───── Input data

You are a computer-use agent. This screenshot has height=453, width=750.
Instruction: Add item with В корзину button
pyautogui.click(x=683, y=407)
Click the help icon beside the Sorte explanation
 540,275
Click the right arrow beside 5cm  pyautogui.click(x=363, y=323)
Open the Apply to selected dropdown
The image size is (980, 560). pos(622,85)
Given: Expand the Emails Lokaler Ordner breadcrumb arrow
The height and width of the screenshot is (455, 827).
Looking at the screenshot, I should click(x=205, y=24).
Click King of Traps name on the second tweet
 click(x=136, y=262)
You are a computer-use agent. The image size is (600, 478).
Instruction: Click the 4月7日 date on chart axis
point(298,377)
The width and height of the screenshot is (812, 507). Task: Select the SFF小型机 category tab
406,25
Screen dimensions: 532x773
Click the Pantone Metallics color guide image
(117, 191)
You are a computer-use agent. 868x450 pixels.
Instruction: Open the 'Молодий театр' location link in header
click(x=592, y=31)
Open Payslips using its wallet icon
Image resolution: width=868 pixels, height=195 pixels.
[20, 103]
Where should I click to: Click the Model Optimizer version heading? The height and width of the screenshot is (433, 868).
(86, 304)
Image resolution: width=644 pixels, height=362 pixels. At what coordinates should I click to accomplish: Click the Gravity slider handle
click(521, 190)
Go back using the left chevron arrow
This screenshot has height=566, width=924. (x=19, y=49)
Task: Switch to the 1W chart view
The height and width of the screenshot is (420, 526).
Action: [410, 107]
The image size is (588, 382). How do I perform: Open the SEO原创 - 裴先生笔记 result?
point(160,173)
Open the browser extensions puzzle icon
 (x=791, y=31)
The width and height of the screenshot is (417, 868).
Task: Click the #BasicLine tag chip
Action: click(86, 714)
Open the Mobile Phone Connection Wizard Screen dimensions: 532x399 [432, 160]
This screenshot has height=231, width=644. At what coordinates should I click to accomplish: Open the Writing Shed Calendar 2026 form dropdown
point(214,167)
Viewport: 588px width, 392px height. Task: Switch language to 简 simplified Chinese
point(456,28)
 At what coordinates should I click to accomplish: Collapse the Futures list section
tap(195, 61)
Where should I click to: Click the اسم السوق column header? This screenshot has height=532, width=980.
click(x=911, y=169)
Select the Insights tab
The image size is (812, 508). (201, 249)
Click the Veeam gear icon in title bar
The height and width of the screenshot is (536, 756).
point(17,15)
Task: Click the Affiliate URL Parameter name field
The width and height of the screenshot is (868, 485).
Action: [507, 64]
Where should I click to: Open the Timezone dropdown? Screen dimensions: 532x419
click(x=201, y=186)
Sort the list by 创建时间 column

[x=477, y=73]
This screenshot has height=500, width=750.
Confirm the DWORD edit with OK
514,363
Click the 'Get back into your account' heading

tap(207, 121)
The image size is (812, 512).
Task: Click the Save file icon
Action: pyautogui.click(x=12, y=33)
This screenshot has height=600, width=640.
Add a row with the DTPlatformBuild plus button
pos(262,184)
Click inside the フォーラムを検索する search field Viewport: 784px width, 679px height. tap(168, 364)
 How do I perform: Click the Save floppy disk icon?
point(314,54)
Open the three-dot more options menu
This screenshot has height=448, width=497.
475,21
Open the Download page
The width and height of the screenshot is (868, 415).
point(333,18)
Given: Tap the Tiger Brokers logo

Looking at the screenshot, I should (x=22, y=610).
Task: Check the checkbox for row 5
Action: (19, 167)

──────────

* Exercise prompt
Word for word, copy all of the listing above.

* Solution to this exercise
You are a computer-use agent. This screenshot has height=453, width=750.
Instruction: Add item with В корзину button
pyautogui.click(x=683, y=407)
Click the help icon beside the Sorte explanation
 540,275
Click the right arrow beside 5cm  pyautogui.click(x=363, y=323)
Open the Apply to selected dropdown
The image size is (980, 560). pos(622,85)
Given: Expand the Emails Lokaler Ordner breadcrumb arrow
The height and width of the screenshot is (455, 827).
Looking at the screenshot, I should click(x=205, y=24).
Click King of Traps name on the second tweet
 click(x=136, y=262)
You are a computer-use agent. The image size is (600, 478).
Instruction: Click the 4月7日 date on chart axis
point(298,377)
The width and height of the screenshot is (812, 507). Task: Select the SFF小型机 category tab
406,25
Screen dimensions: 532x773
Click the Pantone Metallics color guide image
(117, 191)
You are a computer-use agent. 868x450 pixels.
Instruction: Open the 'Молодий театр' location link in header
click(x=592, y=31)
Open Payslips using its wallet icon
Image resolution: width=868 pixels, height=195 pixels.
[20, 103]
Where should I click to: Click the Model Optimizer version heading? The height and width of the screenshot is (433, 868).
(86, 304)
Image resolution: width=644 pixels, height=362 pixels. At what coordinates should I click to accomplish: Click the Gravity slider handle
click(521, 190)
Go back using the left chevron arrow
This screenshot has height=566, width=924. (x=19, y=49)
Task: Switch to the 1W chart view
The height and width of the screenshot is (420, 526).
Action: [410, 107]
The image size is (588, 382). How do I perform: Open the SEO原创 - 裴先生笔记 result?
point(160,173)
Open the browser extensions puzzle icon
 (x=791, y=31)
The width and height of the screenshot is (417, 868).
Task: Click the #BasicLine tag chip
Action: click(86, 714)
Open the Mobile Phone Connection Wizard Screen dimensions: 532x399 [432, 160]
This screenshot has height=231, width=644. At what coordinates should I click to accomplish: Open the Writing Shed Calendar 2026 form dropdown
point(214,167)
Viewport: 588px width, 392px height. Task: Switch language to 简 simplified Chinese
point(456,28)
 At what coordinates should I click to accomplish: Collapse the Futures list section
tap(195, 61)
Where should I click to: Click the اسم السوق column header? This screenshot has height=532, width=980.
click(x=911, y=169)
Select the Insights tab
The image size is (812, 508). (201, 249)
Click the Veeam gear icon in title bar
The height and width of the screenshot is (536, 756).
point(17,15)
Task: Click the Affiliate URL Parameter name field
The width and height of the screenshot is (868, 485).
Action: [507, 64]
Where should I click to: Open the Timezone dropdown? Screen dimensions: 532x419
click(x=201, y=186)
Sort the list by 创建时间 column

[x=477, y=73]
This screenshot has height=500, width=750.
Confirm the DWORD edit with OK
514,363
Click the 'Get back into your account' heading

tap(207, 121)
The image size is (812, 512).
Task: Click the Save file icon
Action: pyautogui.click(x=12, y=33)
This screenshot has height=600, width=640.
Add a row with the DTPlatformBuild plus button
pos(262,184)
Click inside the フォーラムを検索する search field Viewport: 784px width, 679px height. tap(168, 364)
 How do I perform: Click the Save floppy disk icon?
point(314,54)
Open the three-dot more options menu
This screenshot has height=448, width=497.
475,21
Open the Download page
The width and height of the screenshot is (868, 415).
point(333,18)
Given: Tap the Tiger Brokers logo

Looking at the screenshot, I should (x=22, y=610).
Task: Check the checkbox for row 5
Action: (19, 167)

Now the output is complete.